Why Percentage Return Matters More Than Dollar Return
Investment A generated $500 profit. Investment B generated $200 profit. Which performed better? You cannot answer this without knowing the capital invested. If Investment A required $10,000 and Investment B required $1,000, Investment B’s ROI is 20% versus Investment A’s 5%. Investment B clearly outperformed despite producing less dollar profit.
This is why professional investors always evaluate performance in percentage terms. ROI normalizes for investment size and makes fair comparisons possible.
Annualized ROI: Accounting for Holding Period
A simple ROI calculation does not account for how long the investment was held. A 30% return over 10 years is very different from a 30% return over 6 months. Annualized ROI converts any holding period return into its equivalent annual rate:
Annualized ROI = ((1 + ROI/100)^(365/Days Held) − 1) × 100
Example: 30% ROI achieved over 180 days:
- Annualized ROI = ((1 + 0.30)^(365/180) − 1) × 100 = ((1.30)^2.028 − 1) × 100 ≈ 69.4%
The same 30% ROI over 3 years annualizes to only 9.1%. Holding period dramatically affects how impressive any given ROI actually is when compared to alternatives. This is central to the long-term vs short-term investing comparison: Long-Term vs Short-Term Stock Investing: Which One Is Right for You in 2025.
Using ROI to Compare Multiple Stocks
ROI enables direct comparison between stocks that have delivered different dollar returns, held for different periods, and involved different investment amounts. Always annualize the ROI before comparing — a 15% gain held for 2 months far outperforms a 20% gain held for 2 years on an annualized basis.

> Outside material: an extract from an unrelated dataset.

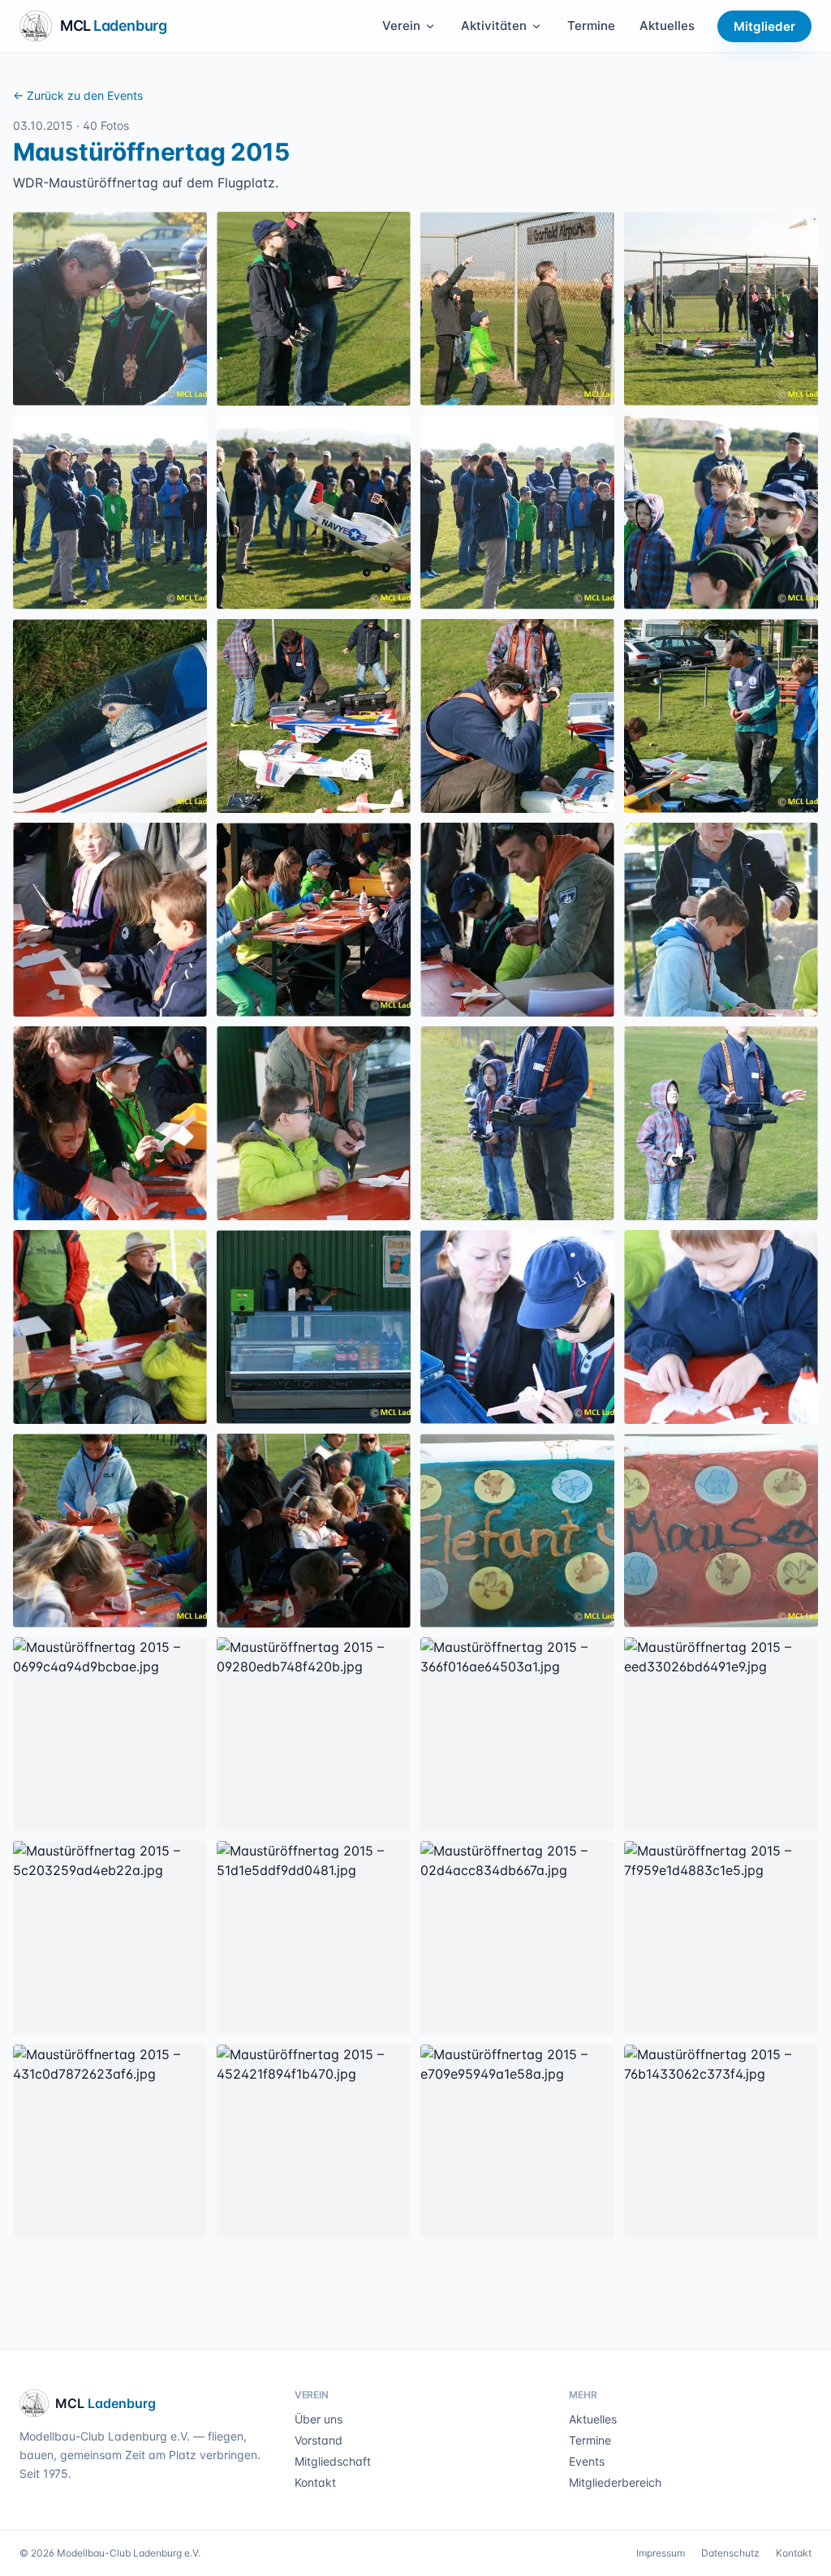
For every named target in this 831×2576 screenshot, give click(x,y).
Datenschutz (730, 2553)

ROI and Break-Even: Related Concepts
ROI is intimately related to break-even price. Your break-even is the point of zero ROI — the price at which your return percentage is exactly 0%. Any selling price above break-even produces positive ROI; any price below produces negative ROI (a loss). Understanding break-even is therefore the first step in any ROI analysis: What Is Break-Even Price in Stocks and How to Calculate It Instantly.
ROI Targets and Position Sizing
Before entering any trade, define your ROI target. If you want a 20% return on a position and your maximum acceptable loss is 10%, you have a 2:1 reward-to-risk ratio. This ratio — comparing target ROI to maximum acceptable loss — is how professional traders evaluate whether any trade is worth taking. Combined with proper position sizing, ROI target-setting creates a disciplined, mathematically grounded approach to every investment decision: How Many Shares Should You Buy? A Simple Guide to Position Sizing for Beginners.
Free ROI Calculator
StockCalculator.us offers a free stock ROI calculator that instantly computes your ROI, annualized ROI, and net profit for any trade. For a guide to all the free calculation tools available, see: Top 5 Free Stock Calculators Every Trader Needs in 2025. And for beginners building their foundational investing knowledge, our complete beginner’s guide covers these concepts and more: Stock Market for Beginners: 7 Things You Must Know Before Buying Your First Share.
ROI is not just a metric — it is a mindset. Investors who think in ROI percentages rather than dollar amounts make cleaner comparisons, set more rational targets, and make better allocation decisions than those who focus exclusively on nominal gains. Make it the first calculation you run on every investment, every time.